Our goal now is to establish a link between group theory and field theory by examining automorphisms of fields.

Suppose $\alpha$ and $\beta$ are two roots of the same irreducible polynomial $p(x) \in F[x]\text{.}$ Since $F[x]/\langle p(x)\rangle$ is isomorphic to both $F(\alpha)$ and $F(\beta)\text{,}$ we get that there is an isomorphism from $F(\alpha)$ to $F(\beta)$ by following the isomorphism from $F(\alpha) \to F[x]/\langle p(x) \rangle$ and then from $F[x]/\langle p(x) \rangle \to F(\beta)\text{.}$ This isomorphism sends $\alpha$ to $\beta$ but sends every element of $F$ to itself.
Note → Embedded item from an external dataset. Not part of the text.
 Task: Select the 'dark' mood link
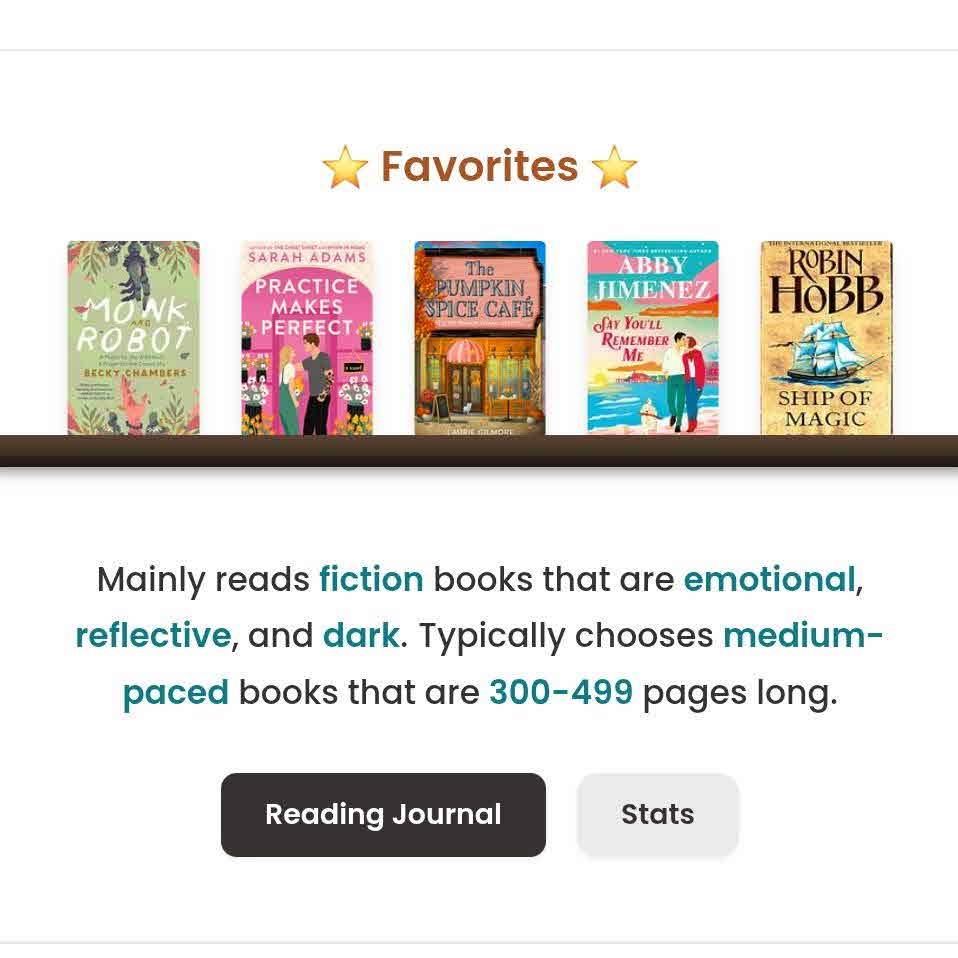pos(361,636)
Now we can continue to add roots of $p(x)$ until we arrive at the splitting field. If we extend the isomorphism we had above to the splitting field, then it will be an isomorphism from the splitting field to itself. An isomorphism $\varphi:E \to E$ is called an automorphism (a “self-isomorphism”). Since the domain and codomain are equal, we can easily compose automorphism. We can think of automorphism as special kinds of permutations of the set, which we already know together form a group.

###### Proof.

If $\sigma$ and $\tau$ are automorphisms of $F\text{,}$ then so are $\sigma \tau$ and $\sigma^{-1}\text{.}$ The identity is certainly an automorphism; hence, the set of all automorphisms of a field $F$ is indeed a group.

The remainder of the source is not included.